(Collected data)
*** Block opens ***
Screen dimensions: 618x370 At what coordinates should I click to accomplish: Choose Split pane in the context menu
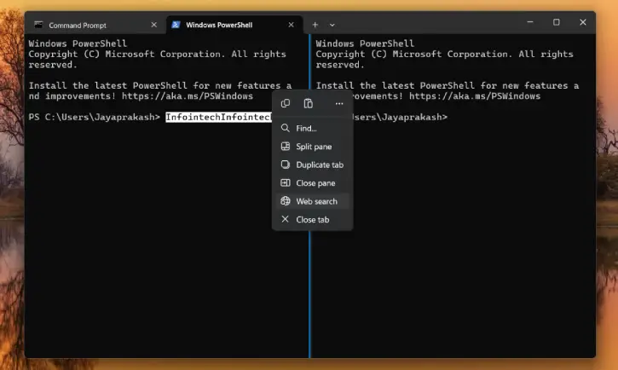[x=313, y=147]
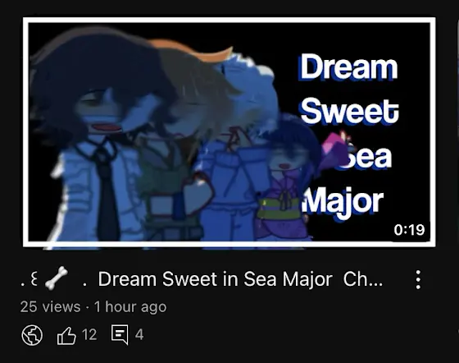
Task: Click the dark-haired character wearing a tie
Action: click(97, 138)
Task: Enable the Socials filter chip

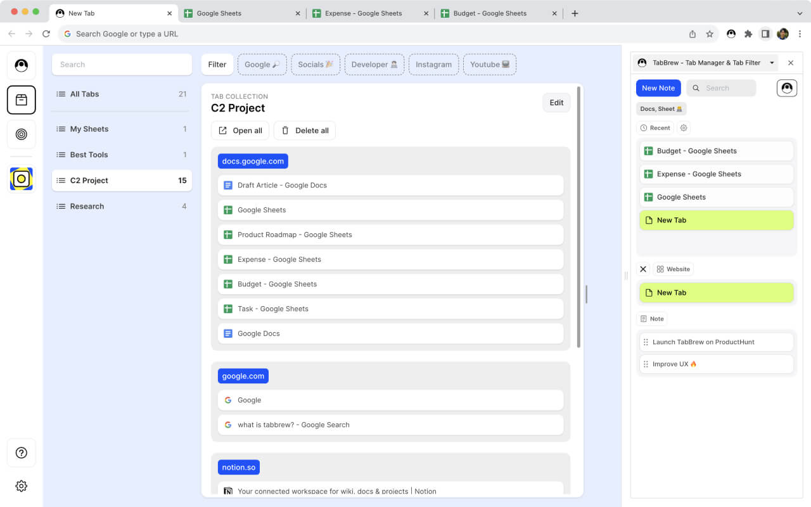Action: tap(316, 64)
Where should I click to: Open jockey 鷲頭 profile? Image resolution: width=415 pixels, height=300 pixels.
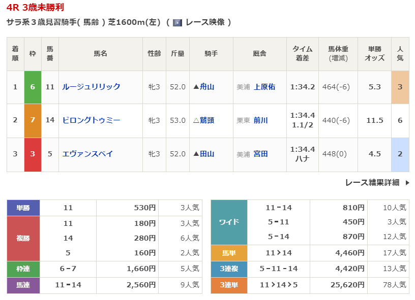click(207, 120)
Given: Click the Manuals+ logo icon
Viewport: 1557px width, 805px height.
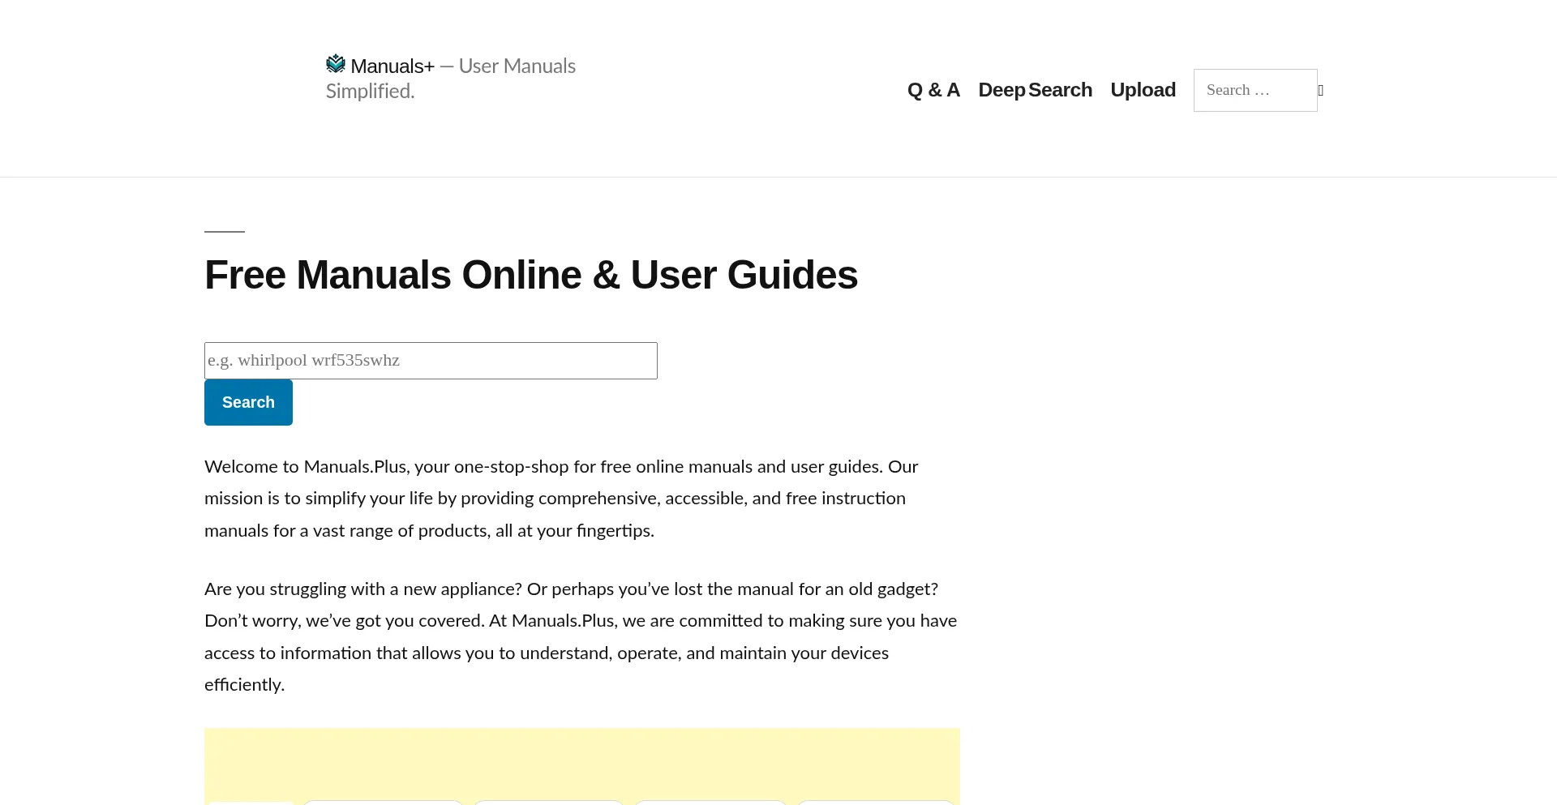Looking at the screenshot, I should coord(336,64).
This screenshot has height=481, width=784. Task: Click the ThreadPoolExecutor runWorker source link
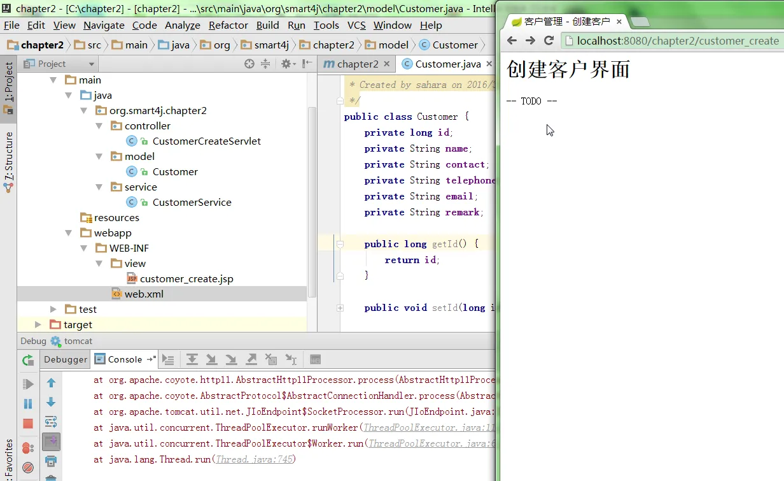pyautogui.click(x=429, y=427)
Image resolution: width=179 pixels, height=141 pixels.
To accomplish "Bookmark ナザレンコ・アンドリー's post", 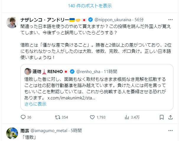I will pos(161,117).
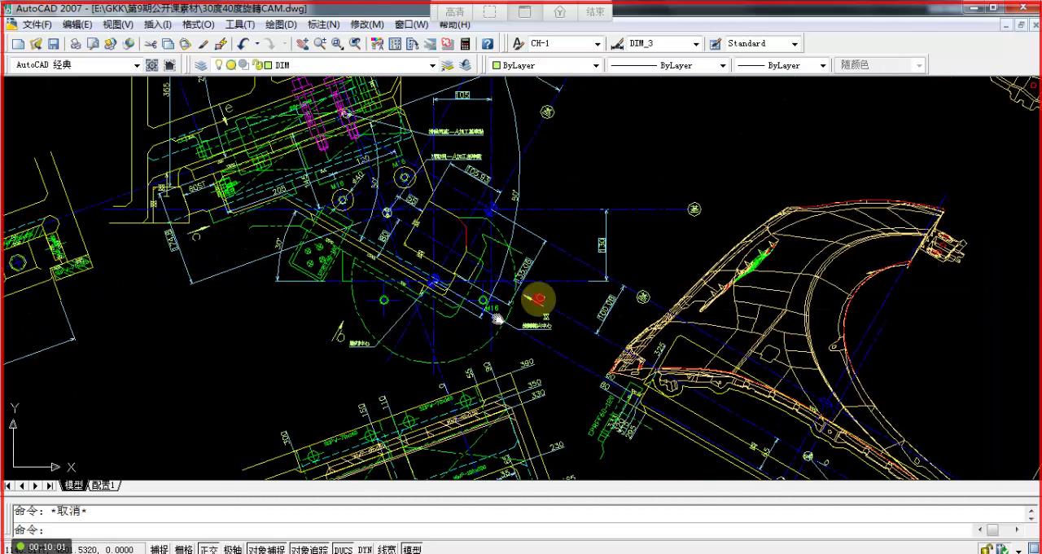Toggle 栅格 grid display in status bar

click(184, 550)
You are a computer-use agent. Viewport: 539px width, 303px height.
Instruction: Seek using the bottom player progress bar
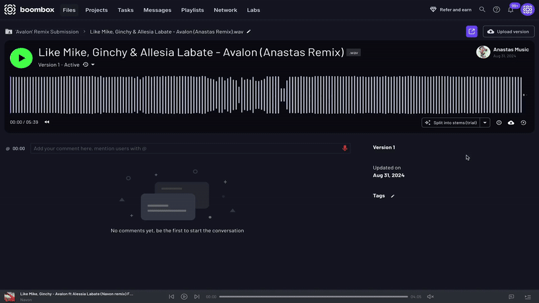click(313, 296)
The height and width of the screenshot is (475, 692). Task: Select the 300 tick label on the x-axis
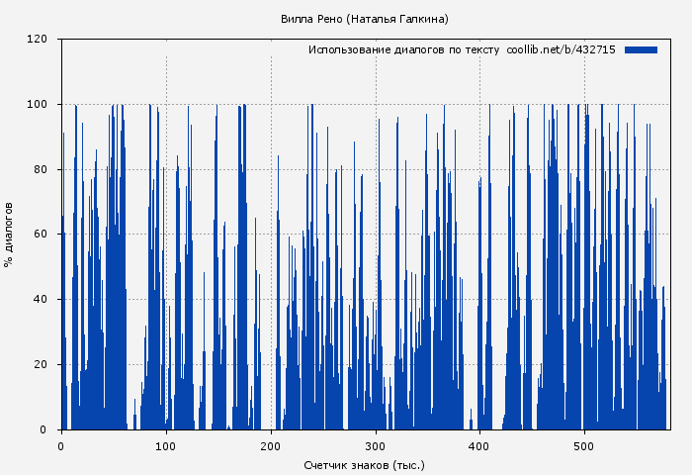[376, 445]
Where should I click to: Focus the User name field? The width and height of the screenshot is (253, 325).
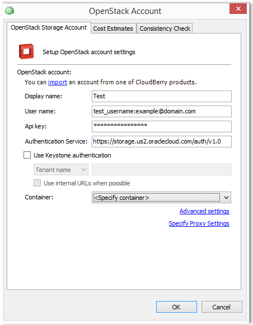coord(162,111)
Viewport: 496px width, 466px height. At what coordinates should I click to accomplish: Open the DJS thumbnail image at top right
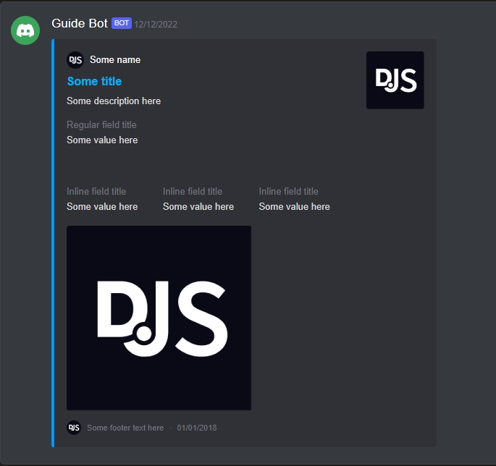point(395,80)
*** Block closes ***
▶ _TASK STATEMENT_
The lines to retype begin with the one containing "Where should I click to: Focus" and end with the last line of the records. Reproduce them exactly and omit the pictures.

▶ _EXERCISE RESPONSE_
Where should I click to: Focus the User name field? The width and height of the screenshot is (253, 325).
coord(162,111)
Viewport: 496px width, 466px height. At what coordinates should I click to accomplish: Open the DJS thumbnail image at top right
point(395,80)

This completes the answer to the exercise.